MOOSE JAW — Vincent William Picken, a Moose Jaw man who was convicted last year of murdering Shaun Holmes, has had his second-degree murder conviction reduced to manslaughter and his life sentence reduced to 20 years.
Picken, 37, appeared in Court of King’s Bench on Oct. 3, where he pleaded guilty to the lesser and included offence of manslaughter, in connection with Holmes’ death on Oct. 28, 2020, in Moose Jaw.
A jury originally found Picken guilty of second-degree murder on Nov. 1, 2023, a sentence that carried a mandatory sentence of life imprisonment. A judge then determined in February 2024 that he would be ineligible for parole for 12 years.
However, the convicted murderer appealed his sentence to the Saskatchewan Court of Appeal, which ordered in April 2025 that he receive a new trial.
In its ruling, the appeals court said that Chief Justice M.D. Popescul, the trial judge, erred when he did not instruct the jury in late 2023 to rule on the statutory partial defence of provocation but did instruct members to rule on self-defence.

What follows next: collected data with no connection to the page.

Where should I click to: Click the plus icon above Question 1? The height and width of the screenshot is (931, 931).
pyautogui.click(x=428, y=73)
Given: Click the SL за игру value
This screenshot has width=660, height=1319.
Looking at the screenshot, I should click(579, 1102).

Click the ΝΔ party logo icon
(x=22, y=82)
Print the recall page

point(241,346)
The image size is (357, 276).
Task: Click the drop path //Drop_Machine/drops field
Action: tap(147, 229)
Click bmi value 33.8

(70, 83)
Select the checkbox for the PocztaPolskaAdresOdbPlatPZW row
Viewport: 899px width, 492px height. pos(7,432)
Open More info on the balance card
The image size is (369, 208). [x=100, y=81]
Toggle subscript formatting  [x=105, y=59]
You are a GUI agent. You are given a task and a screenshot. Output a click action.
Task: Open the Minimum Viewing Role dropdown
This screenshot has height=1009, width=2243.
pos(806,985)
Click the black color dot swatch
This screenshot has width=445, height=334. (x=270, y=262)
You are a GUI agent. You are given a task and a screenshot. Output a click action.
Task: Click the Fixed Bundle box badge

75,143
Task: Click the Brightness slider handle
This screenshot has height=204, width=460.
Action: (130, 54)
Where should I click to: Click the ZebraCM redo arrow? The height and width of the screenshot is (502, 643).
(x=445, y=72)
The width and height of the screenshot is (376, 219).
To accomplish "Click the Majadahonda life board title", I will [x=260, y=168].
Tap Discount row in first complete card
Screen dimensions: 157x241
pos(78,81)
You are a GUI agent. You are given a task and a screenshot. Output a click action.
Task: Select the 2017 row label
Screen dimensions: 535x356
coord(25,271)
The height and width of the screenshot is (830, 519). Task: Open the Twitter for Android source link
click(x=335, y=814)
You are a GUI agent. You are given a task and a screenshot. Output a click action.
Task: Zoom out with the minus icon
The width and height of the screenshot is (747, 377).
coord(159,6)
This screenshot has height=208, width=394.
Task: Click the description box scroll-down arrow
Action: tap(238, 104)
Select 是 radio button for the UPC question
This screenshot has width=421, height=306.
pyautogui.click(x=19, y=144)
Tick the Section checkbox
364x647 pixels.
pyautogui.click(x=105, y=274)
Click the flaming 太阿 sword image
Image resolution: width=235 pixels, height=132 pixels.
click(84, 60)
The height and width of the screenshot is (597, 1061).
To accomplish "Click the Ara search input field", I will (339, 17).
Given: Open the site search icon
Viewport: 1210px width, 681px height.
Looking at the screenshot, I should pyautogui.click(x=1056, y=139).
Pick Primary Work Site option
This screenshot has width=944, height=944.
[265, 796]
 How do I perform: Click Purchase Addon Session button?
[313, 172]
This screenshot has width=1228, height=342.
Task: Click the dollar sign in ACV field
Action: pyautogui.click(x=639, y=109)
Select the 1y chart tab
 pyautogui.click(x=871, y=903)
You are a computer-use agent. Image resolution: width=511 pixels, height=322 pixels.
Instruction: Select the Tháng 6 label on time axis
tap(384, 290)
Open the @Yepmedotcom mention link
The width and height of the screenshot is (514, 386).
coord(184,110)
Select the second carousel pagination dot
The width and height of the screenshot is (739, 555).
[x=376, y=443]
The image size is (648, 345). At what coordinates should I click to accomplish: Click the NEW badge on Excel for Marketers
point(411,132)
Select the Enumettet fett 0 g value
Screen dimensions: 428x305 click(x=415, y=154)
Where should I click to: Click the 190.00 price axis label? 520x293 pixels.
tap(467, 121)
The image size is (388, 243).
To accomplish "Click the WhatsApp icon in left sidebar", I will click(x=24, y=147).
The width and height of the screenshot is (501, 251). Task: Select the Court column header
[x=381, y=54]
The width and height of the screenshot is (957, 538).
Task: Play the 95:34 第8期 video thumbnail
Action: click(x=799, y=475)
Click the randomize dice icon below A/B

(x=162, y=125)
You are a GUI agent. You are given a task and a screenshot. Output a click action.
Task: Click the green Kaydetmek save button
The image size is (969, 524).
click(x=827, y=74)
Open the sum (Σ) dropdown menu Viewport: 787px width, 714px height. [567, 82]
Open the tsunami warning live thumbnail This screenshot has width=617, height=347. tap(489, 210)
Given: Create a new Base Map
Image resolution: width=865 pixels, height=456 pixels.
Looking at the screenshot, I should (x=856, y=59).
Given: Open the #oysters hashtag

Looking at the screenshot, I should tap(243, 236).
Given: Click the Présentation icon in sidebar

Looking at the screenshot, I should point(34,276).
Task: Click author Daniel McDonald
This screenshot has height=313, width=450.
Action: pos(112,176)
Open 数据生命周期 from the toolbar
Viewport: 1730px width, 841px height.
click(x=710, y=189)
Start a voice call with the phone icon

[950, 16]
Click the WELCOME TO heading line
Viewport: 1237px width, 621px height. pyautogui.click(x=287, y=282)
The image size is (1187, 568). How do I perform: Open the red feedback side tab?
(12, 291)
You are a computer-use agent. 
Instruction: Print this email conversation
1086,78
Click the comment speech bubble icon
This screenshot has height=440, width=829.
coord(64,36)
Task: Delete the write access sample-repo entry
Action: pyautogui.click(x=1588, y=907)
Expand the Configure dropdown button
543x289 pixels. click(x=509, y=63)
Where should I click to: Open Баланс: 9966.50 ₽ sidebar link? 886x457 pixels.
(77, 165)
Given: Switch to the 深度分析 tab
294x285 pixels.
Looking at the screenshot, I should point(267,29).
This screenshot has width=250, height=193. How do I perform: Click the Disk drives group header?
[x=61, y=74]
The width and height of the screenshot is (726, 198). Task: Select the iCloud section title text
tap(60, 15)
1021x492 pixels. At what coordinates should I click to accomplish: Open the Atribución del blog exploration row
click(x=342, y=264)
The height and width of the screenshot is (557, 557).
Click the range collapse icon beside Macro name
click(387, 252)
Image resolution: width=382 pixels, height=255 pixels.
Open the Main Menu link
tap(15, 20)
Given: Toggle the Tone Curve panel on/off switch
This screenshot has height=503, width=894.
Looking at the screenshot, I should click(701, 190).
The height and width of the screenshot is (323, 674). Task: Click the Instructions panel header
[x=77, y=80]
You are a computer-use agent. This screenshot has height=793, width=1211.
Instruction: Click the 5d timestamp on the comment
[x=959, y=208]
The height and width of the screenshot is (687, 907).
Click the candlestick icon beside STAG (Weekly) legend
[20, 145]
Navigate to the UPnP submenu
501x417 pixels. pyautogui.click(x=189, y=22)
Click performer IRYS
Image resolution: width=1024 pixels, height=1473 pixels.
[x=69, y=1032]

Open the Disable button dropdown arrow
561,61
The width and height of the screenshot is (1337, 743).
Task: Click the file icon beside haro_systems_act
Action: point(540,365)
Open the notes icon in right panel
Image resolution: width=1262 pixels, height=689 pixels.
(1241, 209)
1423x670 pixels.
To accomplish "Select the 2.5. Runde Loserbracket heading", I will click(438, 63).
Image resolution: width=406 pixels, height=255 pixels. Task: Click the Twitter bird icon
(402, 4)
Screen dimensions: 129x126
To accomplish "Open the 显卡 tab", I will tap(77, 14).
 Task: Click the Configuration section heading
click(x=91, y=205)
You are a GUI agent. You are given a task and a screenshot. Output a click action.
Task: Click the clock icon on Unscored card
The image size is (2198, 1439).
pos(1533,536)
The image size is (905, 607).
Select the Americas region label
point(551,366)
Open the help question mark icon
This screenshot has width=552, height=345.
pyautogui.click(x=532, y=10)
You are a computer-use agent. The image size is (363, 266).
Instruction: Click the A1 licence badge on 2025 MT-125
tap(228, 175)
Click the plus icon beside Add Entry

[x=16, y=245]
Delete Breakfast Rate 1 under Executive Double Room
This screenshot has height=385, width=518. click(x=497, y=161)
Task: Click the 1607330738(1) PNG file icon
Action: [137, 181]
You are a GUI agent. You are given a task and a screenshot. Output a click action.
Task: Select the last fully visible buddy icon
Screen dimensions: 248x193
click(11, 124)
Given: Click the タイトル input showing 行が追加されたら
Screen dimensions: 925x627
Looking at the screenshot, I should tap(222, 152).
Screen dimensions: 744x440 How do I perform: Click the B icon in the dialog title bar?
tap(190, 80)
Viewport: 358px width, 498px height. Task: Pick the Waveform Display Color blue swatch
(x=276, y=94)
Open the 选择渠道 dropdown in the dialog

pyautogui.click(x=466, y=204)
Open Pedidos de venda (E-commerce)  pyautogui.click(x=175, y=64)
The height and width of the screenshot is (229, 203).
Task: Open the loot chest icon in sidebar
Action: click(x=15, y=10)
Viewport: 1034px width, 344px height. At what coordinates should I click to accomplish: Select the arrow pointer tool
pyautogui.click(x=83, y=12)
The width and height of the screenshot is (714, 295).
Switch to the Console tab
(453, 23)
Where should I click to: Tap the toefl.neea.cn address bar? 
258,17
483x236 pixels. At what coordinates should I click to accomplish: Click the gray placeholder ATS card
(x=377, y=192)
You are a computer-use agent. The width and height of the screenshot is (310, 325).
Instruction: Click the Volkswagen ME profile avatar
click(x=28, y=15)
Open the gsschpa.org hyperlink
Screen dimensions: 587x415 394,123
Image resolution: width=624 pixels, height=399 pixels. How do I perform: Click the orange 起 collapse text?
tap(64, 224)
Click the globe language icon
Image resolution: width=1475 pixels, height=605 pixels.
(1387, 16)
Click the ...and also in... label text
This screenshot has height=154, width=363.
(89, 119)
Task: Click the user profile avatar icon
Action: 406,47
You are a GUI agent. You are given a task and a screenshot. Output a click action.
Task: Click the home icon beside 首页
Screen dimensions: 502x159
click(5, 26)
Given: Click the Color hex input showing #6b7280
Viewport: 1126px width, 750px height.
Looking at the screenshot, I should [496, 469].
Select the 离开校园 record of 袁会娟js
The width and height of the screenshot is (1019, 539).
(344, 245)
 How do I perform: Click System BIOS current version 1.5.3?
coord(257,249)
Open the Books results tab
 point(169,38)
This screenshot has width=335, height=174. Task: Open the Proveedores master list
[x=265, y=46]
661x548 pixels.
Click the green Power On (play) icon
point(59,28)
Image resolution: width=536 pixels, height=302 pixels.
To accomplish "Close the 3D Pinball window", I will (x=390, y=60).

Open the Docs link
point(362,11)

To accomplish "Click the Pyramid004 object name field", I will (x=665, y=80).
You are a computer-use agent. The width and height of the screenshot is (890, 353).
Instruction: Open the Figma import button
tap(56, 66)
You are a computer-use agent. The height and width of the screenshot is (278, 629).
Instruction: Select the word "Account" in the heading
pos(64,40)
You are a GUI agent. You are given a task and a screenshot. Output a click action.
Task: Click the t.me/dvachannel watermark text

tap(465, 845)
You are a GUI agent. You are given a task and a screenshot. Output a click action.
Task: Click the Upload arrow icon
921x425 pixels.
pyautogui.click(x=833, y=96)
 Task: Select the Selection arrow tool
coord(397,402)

Justice Popescul refused to instruct them on provocation since he said it was incompatible with self-defence and there was “no air of reality” to the accused’s assertion that Holmes provoked him, the document said.
After the jury convicted Picken of second-degree murder — Holmes died after receiving seven stab wounds and 28 cutting wounds to his upper body — and Popescul ruled that he would be ineligible for parole for 12 years, Picken appealed. He argued that Popescul erred by failing to instruct the jury on provocation and the availability of a verdict of manslaughter.
During Picken’s re-trial on Oct. 3, 2025, Justice Catherine Dawson accepted his guilty plea to the lesser and included offence of manslaughter, saying she was “satisfied that the facts support the charge,” according to an appearance history document of the trial.
Dawson then sentenced Picken to 7,300 days — or roughly 20 years — of incarceration in a federal penitentiary, the document said. Since he had already served 1,681 of actual remand days, she accepted — and agreed with — the joint submission that he should receive 1.5 days’ credit for each day he had spent on remand to that date.
This meant his enhanced remand credit would be 2,522 days served, leaving him with 4,778 days — roughly 13 years — left to spend in prison.
Furthermore, the judge ordered that Picken serve half — or 3,650 days — of his 7,300-day sentence before he became eligible for parole, the document said. However, based on the number of days he had spent in jail and the remand enhanced credit, he would be eligible to apply for parole in 1,128 days — or in roughly three years.
“That does not mean you will get parole, (as) that is the period you must serve before you can make an application,” Justice Dawson wrote. “Thereafter, the parole board will determine how the balance of your sentence is served.”
Meanwhile, the judge prevented Picken from possessing any firearm, crossbow, prohibited weapon, prohibited device, ammunition, or explosive substance for 10 years after he was released from custody. She also ordered him to provide a DNA sample or other bodily substances.
Dawson added that a pre-trial date of Friday, Oct. 17, should be vacated.